> _INSTRUCTIONS FOR THE TASK_
Retype everything in the piece on celebrity scandals from "They’re all massive" down to "the front pages.", keeping every word and punctuation mark unchanged.

Kate Moss: After a long career in which she very clearly and very regularly took humongous amounts of coke, Kate Moss lost a couple of lucrative modelling contracts shortly after pictures of her snorting lines were splashed across the front pages of the Sun and the Daily Mirror in 2005. Where is she now? Signed back up with most of the companies who dropped her in a panic back then and estimated to be earning double what she did before all those “COCAINE KATE!” headlines hit (especially impressive in an industry that’s famously age-averse).

Oscar Pistorius: Up in court on a murder charge after he fatally shot his girlfriend, Reeva Steenkamp, in his flat on Valentine’s Day 2013, Pistorius was very quickly dropped from his multi-million dollar Nike campaign (in which he posed with the unfortunate caption “I Am The Bullet In The Chamber”). As he’s now in prison, serving a 13 year term, it’s highly unlikely that Pistorius will be in any condition to compete at an international level upon release – so his athletics career is almost certainly over. The good news is that there’s probably a place for him in the cast of Mother Goose at some regional theatre now that Leslie Grantham has left a vacancy.

What Now?

What conclusions can we draw from this? Depressing ones? Certainly – but they might not be entirely accurate.

From Chris Brown’s enduring career you could reasonably assume that domestic abuse just isn’t really a dealbreaker when it comes to celebrities. But then you don’t see Justin Lee Collins on screen much these days, do you?

Mel Gibson’s continued success might suggest that you can be ostracised for a racist outburst yet return to the top of your craft within a decade. It doesn’t seem wildly likely that Roseanne Barr will be able to claw back much of her career after she was unceremoniously written out of her own eponymous sitcom though.

Kate Moss’s short-lived blacklisting implies that a coke scandal is nothing you can’t bounce back from stronger. Tell that to Tulisa Contostavlos, who went from being a ubiquitous force in television, music, fashion, fragrance and celebrity literature to now having the occasional cameo in the column inches after she got caught up in a tabloid drugs sting.

(And if you think the problem was Tulisa’s drink-driving arrest, Ant McPartlin was back hosting Britain’s Got Talent long before his license got reinstated, so obviously we’re capable of not caring about those things too much either.)

A rational explanation for those counterexamples could be that there is some sort of celebrity hierarchy at play. But while big names are undoubtedly afforded a lot more latitude for bad behaviour than smaller ones, in recent years we’ve seen some pretty big fish getting snared in the net, while the minnows who swim in their wake have slipped through the gaps.

Harvey Weinstein is currently in the process of striking a $44 million settlement with his accusers. Kevin Spacey will struggle to ever get a lead role again. Max Clifford died in prison, halfway through a very grim sentence. Bill Cosby will be lucky to survive his too.

They’re all massive names, but it’s not like there weren’t counterparts and contemporaries of theirs – lesser-known movie producers, music executives, PR gurus, stars and showbiz impresarios – who weren’t all up to their eyeballs in similar sorts of objectionable shit too. It’s just their stories won’t ever make the front pages.

> _DATASET EXTRACT_
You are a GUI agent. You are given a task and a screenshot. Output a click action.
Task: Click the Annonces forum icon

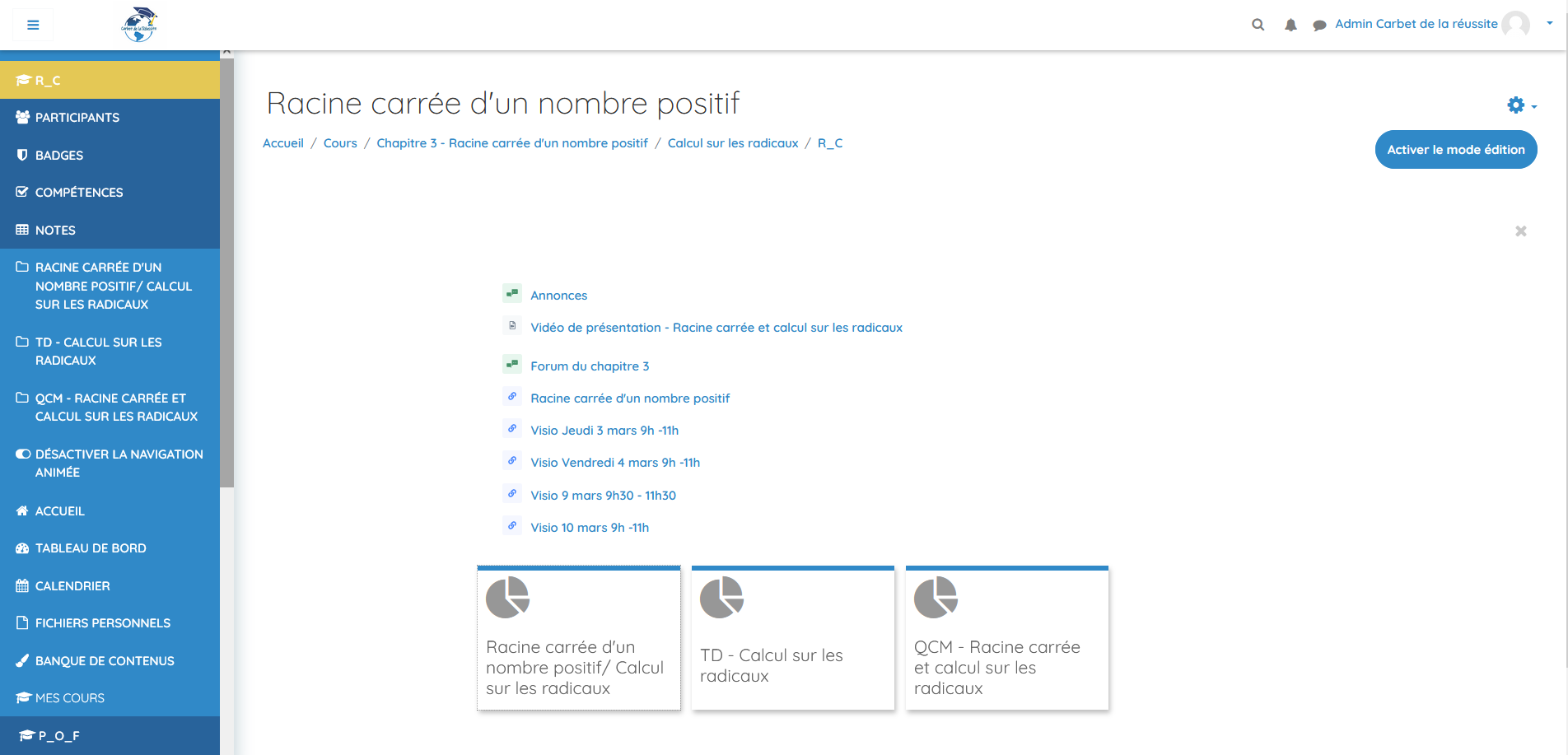tap(512, 294)
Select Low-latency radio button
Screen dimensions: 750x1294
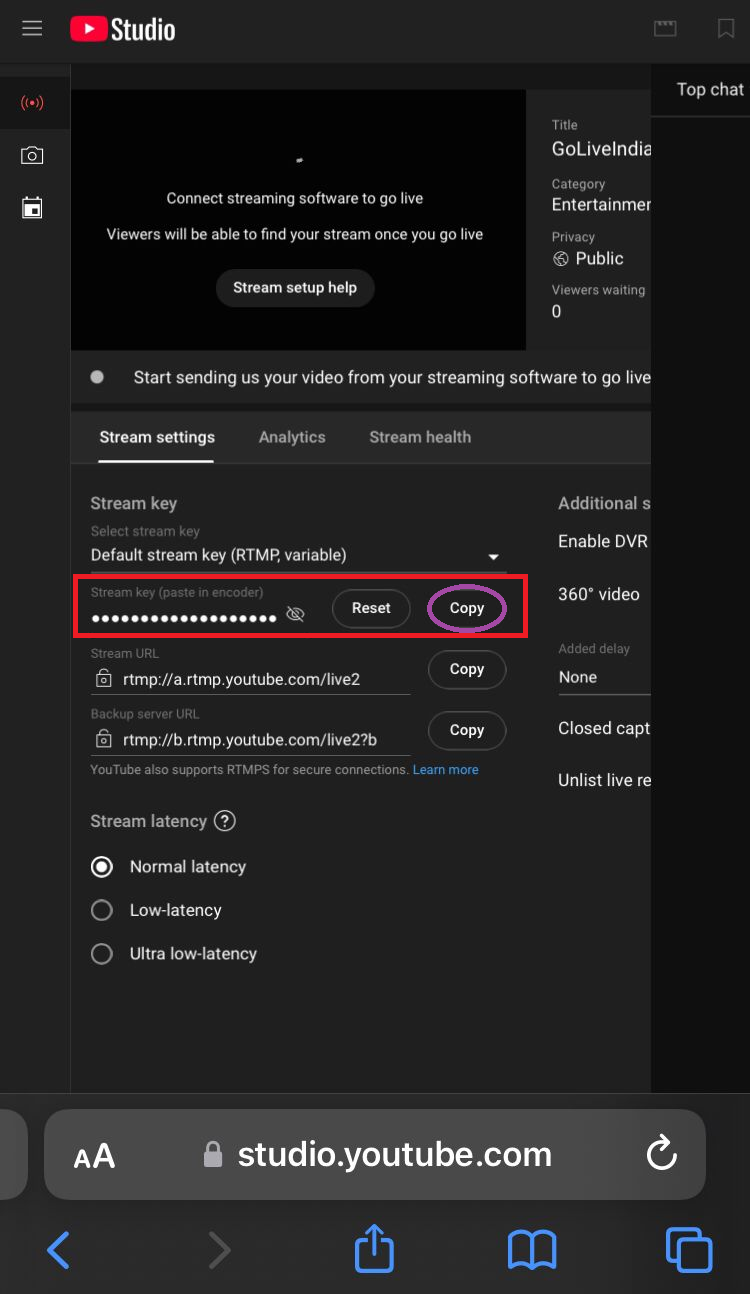tap(102, 910)
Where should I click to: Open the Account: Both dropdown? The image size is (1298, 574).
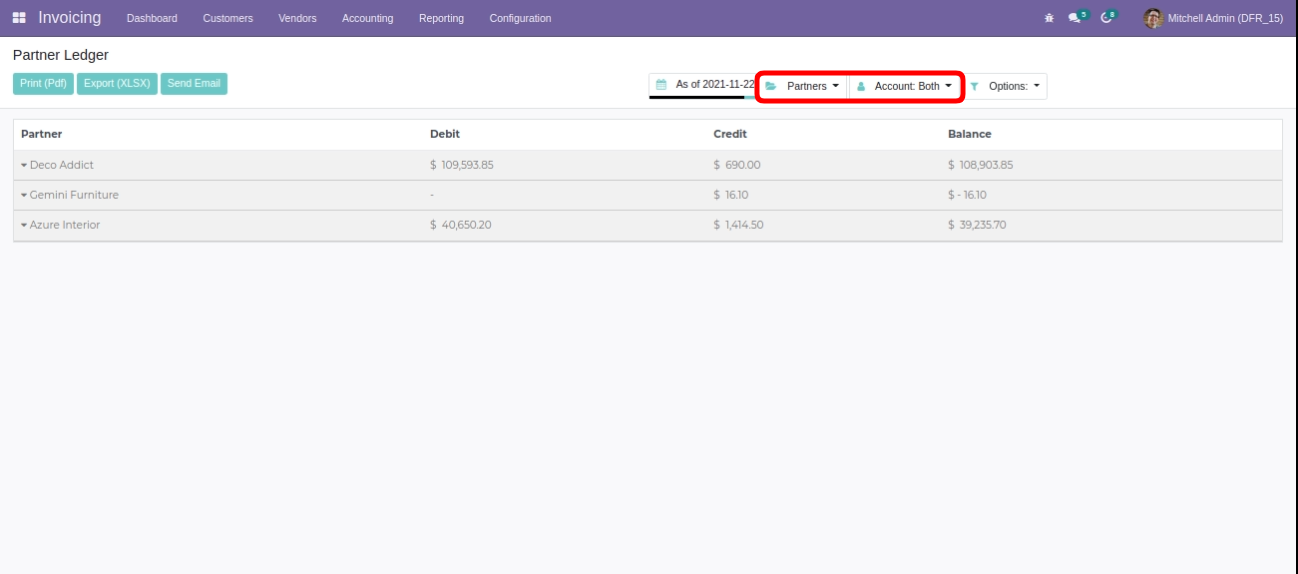coord(905,87)
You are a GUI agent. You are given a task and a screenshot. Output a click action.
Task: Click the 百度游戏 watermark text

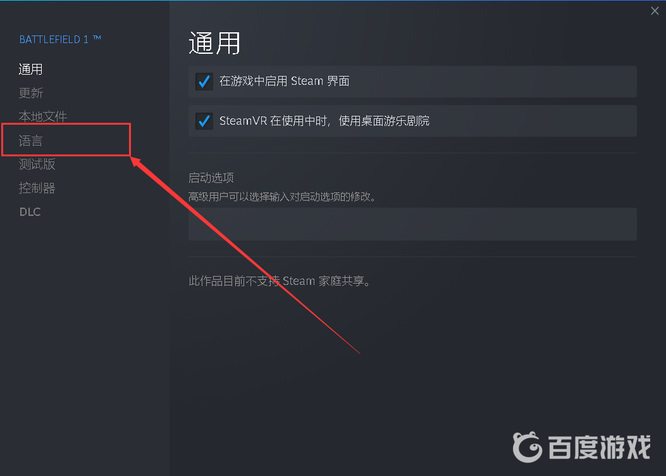pyautogui.click(x=599, y=447)
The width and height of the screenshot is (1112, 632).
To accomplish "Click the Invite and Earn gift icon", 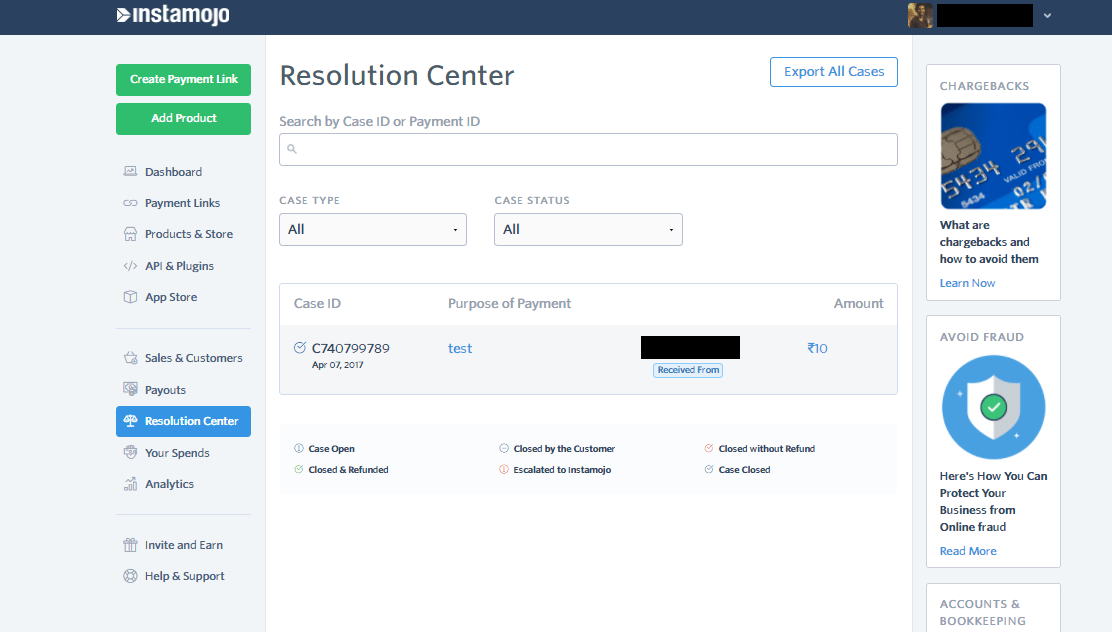I will click(x=130, y=544).
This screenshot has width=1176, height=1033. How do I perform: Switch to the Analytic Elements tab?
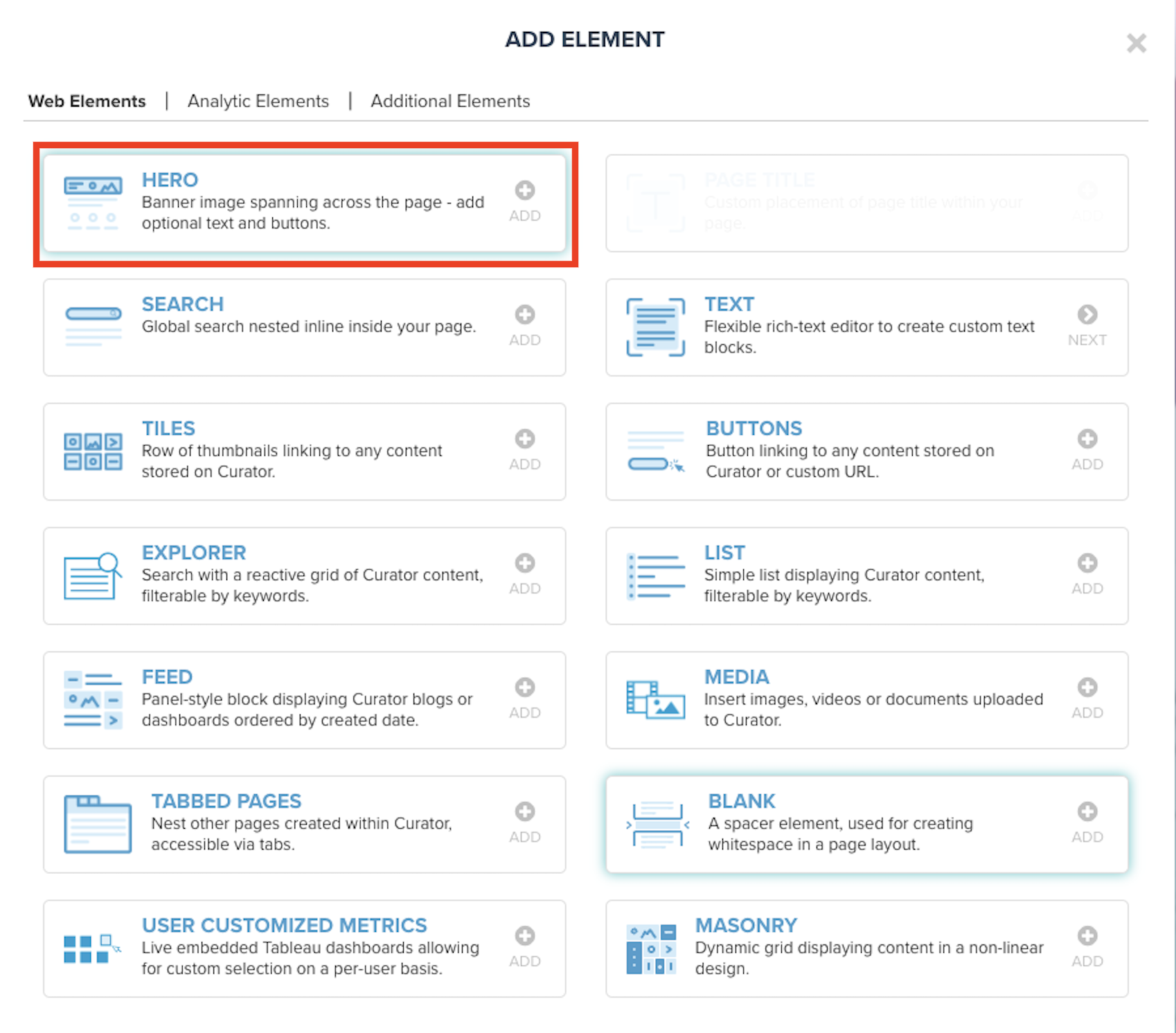point(258,101)
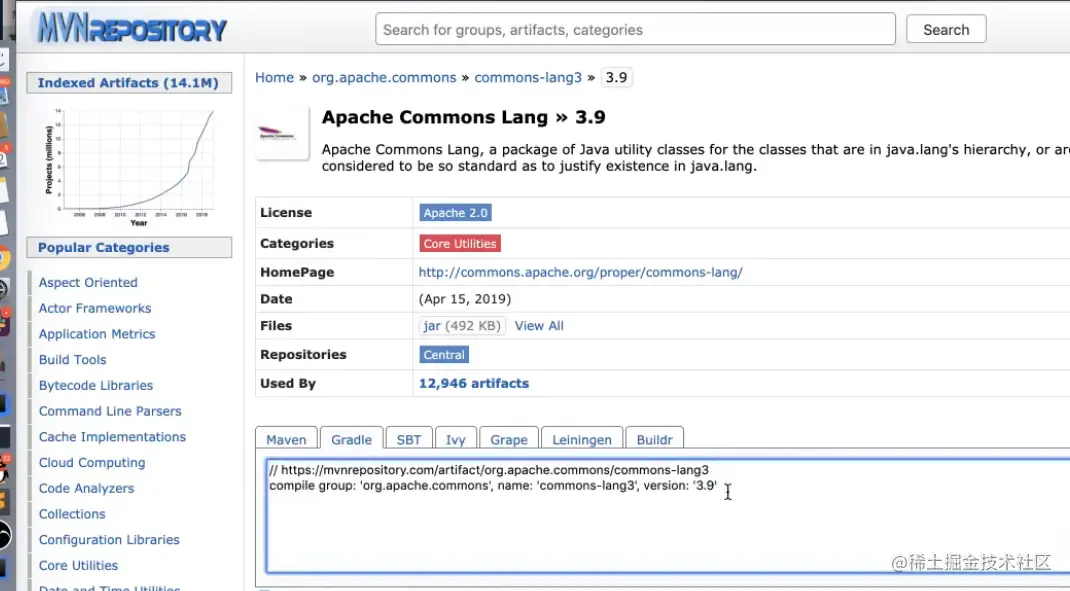
Task: Download the jar (492 KB) file
Action: 432,326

> _RESULT_
They’re all massive names, but it’s not like there weren’t counterparts and contemporaries of theirs – lesser-known movie producers, music executives, PR gurus, stars and showbiz impresarios – who weren’t all up to their eyeballs in similar sorts of objectionable shit too. It’s just their stories won’t ever make the front pages.